Rewrite the data below, changing every "computer-use agent" to "desktop agent" and leaving everything else as it is.

◆ GIVEN RECORDS:
• • • • • • •
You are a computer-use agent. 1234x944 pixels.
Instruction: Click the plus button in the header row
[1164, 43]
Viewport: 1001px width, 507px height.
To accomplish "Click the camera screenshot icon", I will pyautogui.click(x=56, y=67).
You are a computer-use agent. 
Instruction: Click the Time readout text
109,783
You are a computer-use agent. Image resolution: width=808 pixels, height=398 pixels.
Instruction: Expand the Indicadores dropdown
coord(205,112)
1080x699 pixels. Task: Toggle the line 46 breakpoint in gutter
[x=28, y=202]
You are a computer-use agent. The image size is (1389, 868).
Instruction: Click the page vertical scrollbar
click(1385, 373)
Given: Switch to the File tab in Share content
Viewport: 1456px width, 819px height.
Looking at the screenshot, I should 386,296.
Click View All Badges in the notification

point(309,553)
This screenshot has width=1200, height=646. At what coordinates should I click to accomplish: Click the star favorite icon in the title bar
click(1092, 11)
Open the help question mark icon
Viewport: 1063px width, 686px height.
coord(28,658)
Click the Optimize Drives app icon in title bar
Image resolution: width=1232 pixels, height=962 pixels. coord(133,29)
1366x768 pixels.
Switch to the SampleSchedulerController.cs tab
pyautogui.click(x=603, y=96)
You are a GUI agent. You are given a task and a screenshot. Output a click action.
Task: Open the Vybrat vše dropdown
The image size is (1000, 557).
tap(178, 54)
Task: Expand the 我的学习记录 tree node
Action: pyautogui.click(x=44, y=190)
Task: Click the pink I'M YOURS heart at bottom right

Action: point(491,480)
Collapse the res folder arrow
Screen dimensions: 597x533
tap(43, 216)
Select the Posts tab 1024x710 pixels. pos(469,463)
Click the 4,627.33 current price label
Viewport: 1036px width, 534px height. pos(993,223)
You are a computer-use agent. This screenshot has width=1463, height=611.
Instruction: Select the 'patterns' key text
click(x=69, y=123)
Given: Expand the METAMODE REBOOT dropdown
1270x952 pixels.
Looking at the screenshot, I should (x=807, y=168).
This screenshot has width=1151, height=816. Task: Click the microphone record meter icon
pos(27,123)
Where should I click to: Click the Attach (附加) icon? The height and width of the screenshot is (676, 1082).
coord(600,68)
• • • • • • •
◆ SOLUTION TO THE EXERCISE:
You are a desktop agent. 1234x944 pixels.
Instruction: Click the plus button in the header row
[1164, 43]
Viewport: 1001px width, 507px height.
To accomplish "Click the camera screenshot icon", I will pyautogui.click(x=56, y=67).
You are a desktop agent. 
Instruction: Click the Time readout text
109,783
You are a desktop agent. Image resolution: width=808 pixels, height=398 pixels.
Instruction: Expand the Indicadores dropdown
coord(205,112)
1080x699 pixels. Task: Toggle the line 46 breakpoint in gutter
[x=28, y=202]
You are a desktop agent. The image size is (1389, 868).
Instruction: Click the page vertical scrollbar
click(1385, 373)
Given: Switch to the File tab in Share content
Viewport: 1456px width, 819px height.
Looking at the screenshot, I should 386,296.
Click View All Badges in the notification

point(309,553)
This screenshot has width=1200, height=646. At what coordinates should I click to accomplish: Click the star favorite icon in the title bar
click(1092, 11)
Open the help question mark icon
Viewport: 1063px width, 686px height.
coord(28,658)
Click the Optimize Drives app icon in title bar
Image resolution: width=1232 pixels, height=962 pixels. coord(133,29)
1366x768 pixels.
Switch to the SampleSchedulerController.cs tab
pyautogui.click(x=603, y=96)
You are a GUI agent. You are given a task and a screenshot. Output a click action.
Task: Open the Vybrat vše dropdown
The image size is (1000, 557).
tap(178, 54)
Task: Expand the 我的学习记录 tree node
Action: pyautogui.click(x=44, y=190)
Task: Click the pink I'M YOURS heart at bottom right

Action: point(491,480)
Collapse the res folder arrow
Screen dimensions: 597x533
tap(43, 216)
Select the Posts tab 1024x710 pixels. pos(469,463)
Click the 4,627.33 current price label
Viewport: 1036px width, 534px height. pos(993,223)
You are a desktop agent. This screenshot has width=1463, height=611.
Instruction: Select the 'patterns' key text
click(x=69, y=123)
Given: Expand the METAMODE REBOOT dropdown
1270x952 pixels.
Looking at the screenshot, I should (x=807, y=168).
This screenshot has width=1151, height=816. Task: Click the microphone record meter icon
pos(27,123)
Where should I click to: Click the Attach (附加) icon? The height and width of the screenshot is (676, 1082).
coord(600,68)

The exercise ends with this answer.